I thought of how I too often wondered if my mother was with me when I fished. Maybe my wondering wasn't so crazy after all.

Ray stared at the rapids. He seemed hypnotized. I wanted to know more about the Beaverkill, but didn't want to break Ray's spell, so I too stared at the rapids and listened for voices. I didn't hear any.

I asked, "What's the next pool downstream like?"

"Ferdon's Eddy. Even though It's private land, the family lets anglers fish it."

"How can I get to it?"

"Walk. I'll show you."

We left the Forks and turned onto the dirt road. The densely packed trees blocked out most of the sight of the river but little of its roaring sound. The marching army comforted me like music, maybe because I knew that, instead of flesh and bone, the soldiers were made of riffles and foam and would never die.

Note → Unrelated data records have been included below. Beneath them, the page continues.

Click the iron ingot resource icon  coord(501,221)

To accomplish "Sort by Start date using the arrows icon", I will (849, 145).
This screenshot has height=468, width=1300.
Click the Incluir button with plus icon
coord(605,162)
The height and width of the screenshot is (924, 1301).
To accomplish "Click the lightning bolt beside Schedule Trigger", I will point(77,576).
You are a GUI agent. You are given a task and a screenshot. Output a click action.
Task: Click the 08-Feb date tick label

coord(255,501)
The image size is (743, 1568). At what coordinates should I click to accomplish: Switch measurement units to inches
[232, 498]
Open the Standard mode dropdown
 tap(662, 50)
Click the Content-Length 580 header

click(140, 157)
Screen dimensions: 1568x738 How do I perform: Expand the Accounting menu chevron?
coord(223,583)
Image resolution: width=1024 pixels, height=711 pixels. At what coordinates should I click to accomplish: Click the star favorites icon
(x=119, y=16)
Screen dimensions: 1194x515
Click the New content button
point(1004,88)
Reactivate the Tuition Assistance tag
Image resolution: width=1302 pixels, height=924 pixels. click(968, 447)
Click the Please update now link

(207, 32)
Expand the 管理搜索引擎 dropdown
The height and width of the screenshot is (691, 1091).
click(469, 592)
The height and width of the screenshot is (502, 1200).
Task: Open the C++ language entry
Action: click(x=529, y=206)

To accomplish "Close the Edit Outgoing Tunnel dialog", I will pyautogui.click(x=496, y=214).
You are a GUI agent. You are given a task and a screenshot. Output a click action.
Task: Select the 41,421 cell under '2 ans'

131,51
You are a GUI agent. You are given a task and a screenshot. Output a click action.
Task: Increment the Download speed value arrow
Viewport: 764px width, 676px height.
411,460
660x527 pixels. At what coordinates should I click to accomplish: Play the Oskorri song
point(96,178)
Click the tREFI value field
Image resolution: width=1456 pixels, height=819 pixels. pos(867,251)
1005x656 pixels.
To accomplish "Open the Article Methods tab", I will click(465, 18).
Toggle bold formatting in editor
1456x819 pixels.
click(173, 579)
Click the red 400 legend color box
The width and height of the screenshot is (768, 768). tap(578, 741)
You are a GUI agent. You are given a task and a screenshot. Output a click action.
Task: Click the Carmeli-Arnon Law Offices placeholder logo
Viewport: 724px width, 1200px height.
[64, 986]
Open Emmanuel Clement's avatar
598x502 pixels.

We walked down a steep, narrow road and into a dirt clearing. The clearing was the bank of Ferdon's Eddy. The pool looked like a long, one-way street. At the end of the street, the river seemed to tunnel under a mountain. The river, I knew, really sloped downward, turned and flowed again out of my view.

Was the Beaverkill showing me only a small part of itself at a time? Was it calling out to me and asking me to follow and to see it? If so it wasn't fair. I was leaving the next day. I could either fish the river or follow it. I was there to fish.

Ferdon's was narrower than the Forks. The far bank was the bottom of a long, curving mountain. Downstream, the top of the mountain sloped down, like a line of a giant triangle. Were two other lines hiding somewhere? If so, could they really be parts of a triangle?

The roaring water marched into the pool, then slowed, but never surrendered completely. From mouth to tail, the water was riffled gently. Ferdon's Eddy, unlike the Forks, wore only one long face.

"You can take the best water," Ray said. "Just below the mouth."

I waded into the pool. The water, suddenly up to my waist, it didn't try to knock me down or, for that matter, to caress me. It didn't seem to care whether I was there.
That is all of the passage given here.